When the first generation Toyota Mirai debuted, we were intrigued by its fuel-cell powertrain, but its quirky styling left much to be desired. Now five years later Toyota has completely revamped the second generation 2021 Mirai, which is instantly better in every way. What you’ll immediately notice is that the weird dorky styling from the first generation has been tossed out and in its place we have a stylish sedan that looks better than any other Toyota-badged sedan.

2021 Toyota Mirai Review

We can credit the better styling with the fact that the Mirai has switched to a new rear-wheel drive platform and it’s 3.3-inches longer, 2.5-inches lower and 2.7-inches wider than before. It now looks like a sleek sedan that would easily find buyers if it had an internal combustion engine under the hood. Toyota has finally realized that a hydrogen fuel-cell sedan doesn’t have to look weird.

Under that new sheetmetal, the Mirai has ditched the old model’s Prius-V based platform and is now based on a shortened version of the same platform that is the basis for the Lexus LS. The new platform provides more room inside, so the Mirai can now fit five passengers compared to only four in the first generation. The rear-wheel drive platform also gives the Mirai near 50:50 weight distribution.

2021 Toyota Mirai Review

The new Mirai also gets a smaller, lighter fuel-cell stack that fits under the hood, instead of intruding the passenger compartment, like in the first one. The powertrain generates 182 horsepower and 221 pound-feet of torque, which is 31 more horsepower, but 26 less pound-feet than its predecessor. The available torque sent to the wheels has increased though and a new lithium-ion battery is smaller than the old nickel-metal hydride battery pack.

The reconfigured powertrain layout also provides more room to store hydrogen. The Mirai stores a total 11 pounds of hydrogen in three tanks, which is an improvement over the old one with only five pounds that could be stored in two tanks. The extra hydrogen adds about a 30 percent longer driving range, according to Toyota.

Thanks to its new Lexus platform, the 2021 Mirai now feels more premium than the old one. It feels more planted to the road than before and its nimble handling makes it more fun to drive than before. The ride is amazingly smooth without too much body roll.

Push it hard from a stop and the instant power makes it feel peppier than its predecessor. Although the acceleration isn’t as fast as say a Tesla, its power delivery is silky smooth and a lot quieter than before. Toyota estimates that the Mirai can reach 0-60 mph in 9.2 seconds.

With all the tanks filled up the Mirai has a driving range up to 402 miles, which is further than you will get with most of the current electric cars. But there is one issue, EV charging stations are popping up everywhere in the country, but hydrogen stations are not easy to come by. There are just over 40 currently in California, but if you live in the Los Angeles or San Francisco bay areas you shouldn’t have a big issue finding a place to refuel the Mirai.

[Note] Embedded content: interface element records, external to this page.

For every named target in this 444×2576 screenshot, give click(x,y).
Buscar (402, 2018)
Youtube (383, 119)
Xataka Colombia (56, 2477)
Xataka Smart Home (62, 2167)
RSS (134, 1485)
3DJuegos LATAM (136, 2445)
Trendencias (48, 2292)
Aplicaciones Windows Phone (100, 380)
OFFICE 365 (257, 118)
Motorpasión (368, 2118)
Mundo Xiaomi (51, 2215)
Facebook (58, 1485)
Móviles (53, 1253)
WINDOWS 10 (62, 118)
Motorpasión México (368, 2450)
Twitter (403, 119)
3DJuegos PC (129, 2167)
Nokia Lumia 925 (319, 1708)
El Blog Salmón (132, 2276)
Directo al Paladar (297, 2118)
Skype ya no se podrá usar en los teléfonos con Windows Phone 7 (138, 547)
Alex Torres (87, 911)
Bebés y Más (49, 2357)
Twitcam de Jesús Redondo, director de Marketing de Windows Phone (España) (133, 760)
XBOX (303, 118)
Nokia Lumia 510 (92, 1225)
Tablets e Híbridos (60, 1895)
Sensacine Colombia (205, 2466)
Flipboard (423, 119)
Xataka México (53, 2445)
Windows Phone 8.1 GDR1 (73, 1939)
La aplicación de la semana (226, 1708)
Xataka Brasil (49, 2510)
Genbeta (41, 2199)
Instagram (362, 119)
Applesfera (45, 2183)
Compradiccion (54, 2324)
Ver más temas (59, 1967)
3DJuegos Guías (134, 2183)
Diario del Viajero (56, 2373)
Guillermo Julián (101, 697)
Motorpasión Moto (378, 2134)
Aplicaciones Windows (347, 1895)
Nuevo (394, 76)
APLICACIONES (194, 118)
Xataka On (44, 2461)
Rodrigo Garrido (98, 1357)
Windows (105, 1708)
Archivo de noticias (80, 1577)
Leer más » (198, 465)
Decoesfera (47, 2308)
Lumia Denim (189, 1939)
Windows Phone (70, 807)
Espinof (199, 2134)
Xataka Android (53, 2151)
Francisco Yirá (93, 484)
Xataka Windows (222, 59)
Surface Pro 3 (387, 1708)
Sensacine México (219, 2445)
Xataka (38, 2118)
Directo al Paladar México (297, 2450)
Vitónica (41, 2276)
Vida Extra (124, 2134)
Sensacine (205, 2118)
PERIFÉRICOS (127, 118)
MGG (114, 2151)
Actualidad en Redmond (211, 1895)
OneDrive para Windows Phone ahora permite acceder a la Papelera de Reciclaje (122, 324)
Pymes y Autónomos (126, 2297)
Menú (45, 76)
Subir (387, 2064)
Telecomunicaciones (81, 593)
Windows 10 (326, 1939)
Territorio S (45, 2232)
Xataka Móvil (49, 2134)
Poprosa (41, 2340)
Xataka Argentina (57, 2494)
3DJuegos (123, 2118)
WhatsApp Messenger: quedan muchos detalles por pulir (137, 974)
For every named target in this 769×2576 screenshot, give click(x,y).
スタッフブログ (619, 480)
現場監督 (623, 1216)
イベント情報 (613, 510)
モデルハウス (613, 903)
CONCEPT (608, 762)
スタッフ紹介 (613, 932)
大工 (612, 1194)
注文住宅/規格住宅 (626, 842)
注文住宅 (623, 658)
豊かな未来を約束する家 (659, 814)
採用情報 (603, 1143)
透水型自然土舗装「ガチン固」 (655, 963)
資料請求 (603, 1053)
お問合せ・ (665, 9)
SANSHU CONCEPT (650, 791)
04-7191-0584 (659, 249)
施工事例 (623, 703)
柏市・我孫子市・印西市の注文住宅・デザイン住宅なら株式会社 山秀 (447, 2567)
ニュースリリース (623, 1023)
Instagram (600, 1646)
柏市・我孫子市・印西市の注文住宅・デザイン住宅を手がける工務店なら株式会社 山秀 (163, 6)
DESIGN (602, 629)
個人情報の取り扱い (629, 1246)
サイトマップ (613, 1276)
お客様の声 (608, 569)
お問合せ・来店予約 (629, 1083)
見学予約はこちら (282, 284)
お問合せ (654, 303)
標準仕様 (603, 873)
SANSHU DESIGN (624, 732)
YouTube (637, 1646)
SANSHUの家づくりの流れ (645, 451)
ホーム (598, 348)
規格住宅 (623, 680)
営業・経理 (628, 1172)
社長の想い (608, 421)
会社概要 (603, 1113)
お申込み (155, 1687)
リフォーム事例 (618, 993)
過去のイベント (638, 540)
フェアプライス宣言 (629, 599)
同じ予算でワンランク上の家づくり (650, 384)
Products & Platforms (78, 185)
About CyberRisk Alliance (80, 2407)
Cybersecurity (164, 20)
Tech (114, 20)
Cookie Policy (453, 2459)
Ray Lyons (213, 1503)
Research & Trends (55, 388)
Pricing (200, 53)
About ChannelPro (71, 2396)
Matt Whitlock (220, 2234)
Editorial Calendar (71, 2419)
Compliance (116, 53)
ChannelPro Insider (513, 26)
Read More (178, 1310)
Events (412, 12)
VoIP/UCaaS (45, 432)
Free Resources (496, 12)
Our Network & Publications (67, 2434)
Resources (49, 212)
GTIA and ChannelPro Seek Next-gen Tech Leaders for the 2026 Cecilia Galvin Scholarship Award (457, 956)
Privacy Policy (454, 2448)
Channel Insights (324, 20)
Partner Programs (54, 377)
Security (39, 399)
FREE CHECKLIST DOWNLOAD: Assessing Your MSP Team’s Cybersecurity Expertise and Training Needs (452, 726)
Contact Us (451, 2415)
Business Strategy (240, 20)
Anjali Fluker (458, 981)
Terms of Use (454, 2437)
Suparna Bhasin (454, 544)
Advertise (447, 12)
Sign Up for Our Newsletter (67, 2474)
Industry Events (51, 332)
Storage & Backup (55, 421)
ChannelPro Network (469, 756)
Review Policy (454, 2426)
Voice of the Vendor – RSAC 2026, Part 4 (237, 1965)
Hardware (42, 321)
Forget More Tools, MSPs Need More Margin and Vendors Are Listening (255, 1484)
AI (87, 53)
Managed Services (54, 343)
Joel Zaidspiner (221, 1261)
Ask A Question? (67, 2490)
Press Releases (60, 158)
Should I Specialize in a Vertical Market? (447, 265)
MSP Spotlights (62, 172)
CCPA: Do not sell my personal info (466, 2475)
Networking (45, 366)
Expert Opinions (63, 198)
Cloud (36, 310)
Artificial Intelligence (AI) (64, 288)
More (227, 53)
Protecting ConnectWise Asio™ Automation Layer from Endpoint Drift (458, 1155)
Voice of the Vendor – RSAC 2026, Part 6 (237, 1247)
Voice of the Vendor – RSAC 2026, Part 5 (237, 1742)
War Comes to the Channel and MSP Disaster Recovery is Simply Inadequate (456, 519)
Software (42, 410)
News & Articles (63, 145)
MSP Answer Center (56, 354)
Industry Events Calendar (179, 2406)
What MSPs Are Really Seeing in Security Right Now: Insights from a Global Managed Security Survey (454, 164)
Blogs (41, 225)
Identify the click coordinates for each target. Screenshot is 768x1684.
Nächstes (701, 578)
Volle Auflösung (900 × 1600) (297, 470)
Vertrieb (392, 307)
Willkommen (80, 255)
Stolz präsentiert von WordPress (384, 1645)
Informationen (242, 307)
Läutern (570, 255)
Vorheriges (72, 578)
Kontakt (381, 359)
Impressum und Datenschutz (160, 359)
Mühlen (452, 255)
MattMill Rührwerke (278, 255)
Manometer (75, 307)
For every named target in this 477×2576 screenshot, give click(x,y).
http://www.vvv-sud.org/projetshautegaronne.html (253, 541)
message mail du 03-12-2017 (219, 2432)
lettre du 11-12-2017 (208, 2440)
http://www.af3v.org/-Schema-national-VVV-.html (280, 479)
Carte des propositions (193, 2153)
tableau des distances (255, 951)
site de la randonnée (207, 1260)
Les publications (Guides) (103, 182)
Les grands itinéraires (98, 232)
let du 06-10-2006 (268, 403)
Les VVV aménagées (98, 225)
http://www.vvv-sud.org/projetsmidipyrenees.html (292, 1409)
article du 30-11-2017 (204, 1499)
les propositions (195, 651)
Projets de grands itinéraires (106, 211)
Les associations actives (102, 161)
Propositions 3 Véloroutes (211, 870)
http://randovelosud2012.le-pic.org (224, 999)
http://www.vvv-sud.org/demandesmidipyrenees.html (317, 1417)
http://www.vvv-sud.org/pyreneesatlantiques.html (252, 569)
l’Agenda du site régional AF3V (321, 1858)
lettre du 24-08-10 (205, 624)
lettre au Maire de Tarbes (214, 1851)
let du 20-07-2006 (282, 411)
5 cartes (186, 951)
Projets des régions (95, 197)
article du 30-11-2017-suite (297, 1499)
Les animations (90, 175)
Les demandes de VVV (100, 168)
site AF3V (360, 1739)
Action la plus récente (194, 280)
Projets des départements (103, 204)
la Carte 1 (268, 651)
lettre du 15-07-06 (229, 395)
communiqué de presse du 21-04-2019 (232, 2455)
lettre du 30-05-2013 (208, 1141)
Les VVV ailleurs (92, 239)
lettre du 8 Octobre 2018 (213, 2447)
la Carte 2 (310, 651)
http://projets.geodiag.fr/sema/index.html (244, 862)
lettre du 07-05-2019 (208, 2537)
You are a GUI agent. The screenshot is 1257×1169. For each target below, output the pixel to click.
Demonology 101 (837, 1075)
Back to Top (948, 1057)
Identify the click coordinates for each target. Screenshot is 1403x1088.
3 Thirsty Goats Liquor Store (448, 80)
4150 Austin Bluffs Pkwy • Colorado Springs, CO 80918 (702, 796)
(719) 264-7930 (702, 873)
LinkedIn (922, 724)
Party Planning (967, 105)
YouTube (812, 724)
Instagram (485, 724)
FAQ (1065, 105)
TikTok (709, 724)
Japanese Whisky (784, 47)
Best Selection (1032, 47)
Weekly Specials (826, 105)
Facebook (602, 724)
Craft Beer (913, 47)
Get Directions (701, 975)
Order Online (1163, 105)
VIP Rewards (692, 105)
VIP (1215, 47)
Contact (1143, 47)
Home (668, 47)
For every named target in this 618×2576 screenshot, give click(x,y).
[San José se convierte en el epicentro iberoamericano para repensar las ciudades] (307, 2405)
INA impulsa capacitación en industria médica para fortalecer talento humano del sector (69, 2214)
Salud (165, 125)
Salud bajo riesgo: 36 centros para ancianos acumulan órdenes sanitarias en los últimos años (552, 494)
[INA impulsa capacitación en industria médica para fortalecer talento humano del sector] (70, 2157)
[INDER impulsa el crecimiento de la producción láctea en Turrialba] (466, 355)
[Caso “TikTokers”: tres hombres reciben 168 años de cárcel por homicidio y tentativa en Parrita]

To help make refueling easier, Toyota is throwing in $15,000 of free hydrogen fuel for three years. Toyota will also provide 21 days of free rental car services for when you need a different vehicle.

2021 Toyota Mirai Review

Inside the Mirai feels more upscale than before with soft touch materials and a stylish dashboard. It’s not as luxurious as a Lexus, but the overall look and feel does feel a step above the rest of the sedan’s in Toyota’s lineup. We only had two gripes with the interior, the lack of a volume knob and there aren’t that many storage areas.

The 2021 Mirai is offered in two trim levels: XLE and Limited. The XLE starts at $50,495, including destination. It comes standard with 19-inch alloy wheels, leatherette seats, wireless charging for your phone, a 12.3-inch infotainment touchscreen, a JBL audio system and the Toyota Safety Sense 2.5+ safety suite.

The Mirai Limited starts at $66,995 and it adds a panoramic moonroof, black 19-inch wheels, heated and ventilated front and rear seats, three-zone automatic climate control, a head-up display, and a rear touchscreen for the rear climate control settings.

Before you think that price is way out of your league, the Mirai is also eligible for a $4,500 rebate in California and an $8,000 federal tax credit.

At the end of the day, the 2021 Mirai now looks and feels more like a normal car than its predecessor. The new Mirai can easily be described as a sexy sedan and thanks to its rear-wheel drive platform, it also drives better than before. We like it!

2021 Toyota Mirai Review

The only downside is the fact that the Mirai is competing with an increasing number of good electric cars. Since there are only currently 43 refueling stations in California, it may be a hassle to refuel if you don’t live or work near a station. But either way, if you do live in California, the Mirai is a strong alternative to a regular EV, if you want something different.